There we part company, I guess we live in very different worlds. I've spent my life assuring diving safety and living in a community of divers who willingly agree to be mutually dependent, and who can count on each other. At the core that's what it is all about for us.
I doubt if a fraction of one percent of the dives I've made were conducted from a commercial dive boat and, even then, perhaps only a handful were with insta-buddies, or for that matter made with individuals in whom I did not have complete confidence in their ability to both decide and act on my behalf in my best interests.
My team mate is not responsible if I ignore turn pressure and run out of gas ... I am.
I am responsible to indicate to my team mate that I am at bingo air, as well as to monitor my team mates' air consumption (as they do mine). If you chose to dive differently, that's fine, that's your business, but I'd not dive with you and you'd never be permitted to dive under the auspices of any institution or operation that I was responsible for.
My team mate is not responsible if I exceed my training or comfort level and put myself in a situation I don't know how to get out of ... I am.
Since my team mate could suffer significant consequences as a result of my making a bad decision in those areas, he has responsibilities for me and I for him.
My team mate is not responsible for me deciding to have a beer with lunch, knowing that I have a dive in three hours ... I am.
Once again, if you want to dive solo, or with someone who does not care, or someone who feels that beer is more important (and there appear to be quite a few, in each category for you to chose from) ... knock yourself out, but you've not diving with me, or auspices of any institution or operation that I was responsible for if you had a beer with lunch, sorry.
Likewise, I am not responsible for the decisions and actions of my team mate ... he or she is.
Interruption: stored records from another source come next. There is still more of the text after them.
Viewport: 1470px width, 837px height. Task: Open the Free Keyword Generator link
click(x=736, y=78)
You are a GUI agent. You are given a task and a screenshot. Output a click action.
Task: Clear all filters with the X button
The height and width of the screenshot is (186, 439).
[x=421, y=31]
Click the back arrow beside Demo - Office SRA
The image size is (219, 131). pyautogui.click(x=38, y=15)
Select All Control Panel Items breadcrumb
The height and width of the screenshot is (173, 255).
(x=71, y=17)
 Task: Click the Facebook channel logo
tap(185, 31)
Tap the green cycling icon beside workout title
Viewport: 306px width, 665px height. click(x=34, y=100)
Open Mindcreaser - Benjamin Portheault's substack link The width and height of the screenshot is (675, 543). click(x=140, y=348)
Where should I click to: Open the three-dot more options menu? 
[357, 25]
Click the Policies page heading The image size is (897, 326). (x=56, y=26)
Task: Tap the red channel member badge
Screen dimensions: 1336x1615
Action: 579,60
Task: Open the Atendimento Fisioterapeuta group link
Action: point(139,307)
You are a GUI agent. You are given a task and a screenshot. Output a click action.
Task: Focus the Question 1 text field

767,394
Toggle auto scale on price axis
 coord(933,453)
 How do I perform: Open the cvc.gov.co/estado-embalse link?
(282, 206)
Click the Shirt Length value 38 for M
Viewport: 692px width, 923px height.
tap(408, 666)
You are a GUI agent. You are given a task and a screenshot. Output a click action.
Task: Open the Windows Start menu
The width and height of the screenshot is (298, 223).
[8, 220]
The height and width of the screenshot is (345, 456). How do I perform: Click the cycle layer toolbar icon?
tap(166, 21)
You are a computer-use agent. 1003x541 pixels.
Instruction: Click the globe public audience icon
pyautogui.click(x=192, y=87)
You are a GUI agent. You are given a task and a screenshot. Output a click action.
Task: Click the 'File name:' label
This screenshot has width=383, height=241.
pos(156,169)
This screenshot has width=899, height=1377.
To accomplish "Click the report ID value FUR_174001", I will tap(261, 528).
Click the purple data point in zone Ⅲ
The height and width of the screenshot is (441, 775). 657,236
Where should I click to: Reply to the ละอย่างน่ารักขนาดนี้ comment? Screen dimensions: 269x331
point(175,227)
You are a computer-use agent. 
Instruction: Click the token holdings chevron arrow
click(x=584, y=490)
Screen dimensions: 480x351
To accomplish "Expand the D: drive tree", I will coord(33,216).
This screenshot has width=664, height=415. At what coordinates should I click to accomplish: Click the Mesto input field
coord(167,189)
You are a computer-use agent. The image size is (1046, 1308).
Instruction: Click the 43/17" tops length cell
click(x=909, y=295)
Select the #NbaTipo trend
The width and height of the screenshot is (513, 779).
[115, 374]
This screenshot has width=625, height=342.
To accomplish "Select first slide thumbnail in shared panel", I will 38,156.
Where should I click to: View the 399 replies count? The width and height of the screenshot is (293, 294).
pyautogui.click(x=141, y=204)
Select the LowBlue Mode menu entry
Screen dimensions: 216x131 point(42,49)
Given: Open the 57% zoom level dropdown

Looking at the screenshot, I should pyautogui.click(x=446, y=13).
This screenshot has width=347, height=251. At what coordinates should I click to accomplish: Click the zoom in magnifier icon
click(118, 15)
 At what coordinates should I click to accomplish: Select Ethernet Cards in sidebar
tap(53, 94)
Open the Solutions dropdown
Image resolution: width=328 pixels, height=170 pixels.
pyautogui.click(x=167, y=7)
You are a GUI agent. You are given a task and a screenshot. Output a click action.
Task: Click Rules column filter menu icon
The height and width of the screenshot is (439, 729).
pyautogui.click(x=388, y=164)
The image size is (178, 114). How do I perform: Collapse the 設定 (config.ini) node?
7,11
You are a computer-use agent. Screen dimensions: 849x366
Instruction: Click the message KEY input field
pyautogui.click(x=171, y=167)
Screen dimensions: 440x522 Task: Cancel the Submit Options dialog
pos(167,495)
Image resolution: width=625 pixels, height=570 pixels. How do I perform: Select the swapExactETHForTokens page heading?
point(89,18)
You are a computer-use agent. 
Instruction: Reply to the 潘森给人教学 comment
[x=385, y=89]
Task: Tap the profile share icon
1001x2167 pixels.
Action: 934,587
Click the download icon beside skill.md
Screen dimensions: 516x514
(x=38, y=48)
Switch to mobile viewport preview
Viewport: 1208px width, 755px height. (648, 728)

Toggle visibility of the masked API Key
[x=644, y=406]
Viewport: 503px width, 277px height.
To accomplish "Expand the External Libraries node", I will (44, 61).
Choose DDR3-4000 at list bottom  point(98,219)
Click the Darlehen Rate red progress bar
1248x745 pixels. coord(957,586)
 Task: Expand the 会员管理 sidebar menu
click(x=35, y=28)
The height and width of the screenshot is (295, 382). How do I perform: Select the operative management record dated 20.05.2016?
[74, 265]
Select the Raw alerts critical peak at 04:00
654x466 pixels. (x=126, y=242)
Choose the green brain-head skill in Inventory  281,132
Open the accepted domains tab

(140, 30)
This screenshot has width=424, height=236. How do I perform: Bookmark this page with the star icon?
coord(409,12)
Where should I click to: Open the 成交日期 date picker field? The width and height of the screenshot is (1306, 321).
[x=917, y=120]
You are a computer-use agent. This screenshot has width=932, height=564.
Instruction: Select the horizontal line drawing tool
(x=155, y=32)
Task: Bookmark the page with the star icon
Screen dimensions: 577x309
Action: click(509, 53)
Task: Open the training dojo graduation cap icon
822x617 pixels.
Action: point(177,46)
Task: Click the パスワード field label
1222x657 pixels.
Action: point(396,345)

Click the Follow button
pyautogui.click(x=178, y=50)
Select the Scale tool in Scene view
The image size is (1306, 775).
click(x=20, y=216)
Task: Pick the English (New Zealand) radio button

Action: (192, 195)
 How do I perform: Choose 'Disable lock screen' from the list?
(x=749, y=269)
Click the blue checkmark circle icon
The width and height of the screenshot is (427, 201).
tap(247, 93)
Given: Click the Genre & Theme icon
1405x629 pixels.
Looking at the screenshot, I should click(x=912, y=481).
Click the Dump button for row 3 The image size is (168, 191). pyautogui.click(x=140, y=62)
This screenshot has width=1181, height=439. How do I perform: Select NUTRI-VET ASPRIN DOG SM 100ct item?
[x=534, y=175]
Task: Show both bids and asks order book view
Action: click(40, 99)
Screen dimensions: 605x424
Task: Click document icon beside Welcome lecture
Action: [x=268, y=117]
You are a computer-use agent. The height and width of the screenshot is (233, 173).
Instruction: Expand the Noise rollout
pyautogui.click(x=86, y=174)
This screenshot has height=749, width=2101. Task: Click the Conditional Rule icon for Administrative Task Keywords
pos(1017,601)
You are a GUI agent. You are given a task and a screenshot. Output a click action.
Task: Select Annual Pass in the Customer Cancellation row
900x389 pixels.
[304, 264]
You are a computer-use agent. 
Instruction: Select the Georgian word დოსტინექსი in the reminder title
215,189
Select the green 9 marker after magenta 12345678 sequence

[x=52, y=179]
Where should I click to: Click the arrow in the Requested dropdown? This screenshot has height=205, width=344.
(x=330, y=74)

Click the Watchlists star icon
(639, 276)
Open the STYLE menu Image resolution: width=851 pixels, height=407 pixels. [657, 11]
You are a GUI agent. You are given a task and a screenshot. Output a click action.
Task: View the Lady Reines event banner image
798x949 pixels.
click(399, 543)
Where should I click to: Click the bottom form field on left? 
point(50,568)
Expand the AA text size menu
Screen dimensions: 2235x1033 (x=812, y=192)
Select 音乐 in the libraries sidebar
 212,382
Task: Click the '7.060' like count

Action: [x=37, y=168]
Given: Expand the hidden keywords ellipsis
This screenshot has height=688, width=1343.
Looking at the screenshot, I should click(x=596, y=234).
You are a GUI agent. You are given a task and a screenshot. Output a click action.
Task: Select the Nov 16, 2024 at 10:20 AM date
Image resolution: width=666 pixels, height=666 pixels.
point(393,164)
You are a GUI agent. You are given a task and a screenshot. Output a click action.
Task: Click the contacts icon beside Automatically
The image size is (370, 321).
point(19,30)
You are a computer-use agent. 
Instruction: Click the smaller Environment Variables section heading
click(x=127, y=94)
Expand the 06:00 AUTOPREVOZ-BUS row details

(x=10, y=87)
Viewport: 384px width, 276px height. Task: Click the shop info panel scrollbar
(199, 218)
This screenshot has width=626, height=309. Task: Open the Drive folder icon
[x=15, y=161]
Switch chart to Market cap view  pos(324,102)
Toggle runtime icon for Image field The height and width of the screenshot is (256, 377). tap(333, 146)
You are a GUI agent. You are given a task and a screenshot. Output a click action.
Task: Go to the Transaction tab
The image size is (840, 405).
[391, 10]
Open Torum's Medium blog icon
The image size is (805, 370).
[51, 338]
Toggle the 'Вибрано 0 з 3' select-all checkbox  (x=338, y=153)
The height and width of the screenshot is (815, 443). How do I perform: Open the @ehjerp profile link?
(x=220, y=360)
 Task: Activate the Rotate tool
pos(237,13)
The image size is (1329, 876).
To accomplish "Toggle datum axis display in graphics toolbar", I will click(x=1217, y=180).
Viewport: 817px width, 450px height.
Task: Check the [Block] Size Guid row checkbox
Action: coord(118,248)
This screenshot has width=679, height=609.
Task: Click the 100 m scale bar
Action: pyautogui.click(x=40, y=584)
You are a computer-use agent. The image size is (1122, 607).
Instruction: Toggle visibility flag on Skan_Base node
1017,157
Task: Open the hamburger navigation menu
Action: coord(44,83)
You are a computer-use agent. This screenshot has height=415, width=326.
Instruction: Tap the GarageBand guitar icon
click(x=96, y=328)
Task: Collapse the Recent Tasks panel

If I can't trust them to make responsible decisions regarding their own safety and welfare, I shouldn't be diving with them.
If we are not willing to be responsible for the decisions and actions of our team mates, then we are not a team and we should not be diving together. If I can't trust them to make responsible decisions regarding their
and my safety and welfare, I shouldn't be diving with them.
I am not my buddy's nanny ... nor is he mine.
Then you are naught but two divers who are accidentally in the same body of water at that same time. If that's how you like to dive, that's your business, but I'd not have any part of it.
Students are a whole different situation ... but they were not part of the scenario asked by the OP ...
... Bob (Grateful Diver)
I see students as junior team members whose ability to be of assistance to others is somewhat reduced, thus the extra care that is taken for conditions and staffing.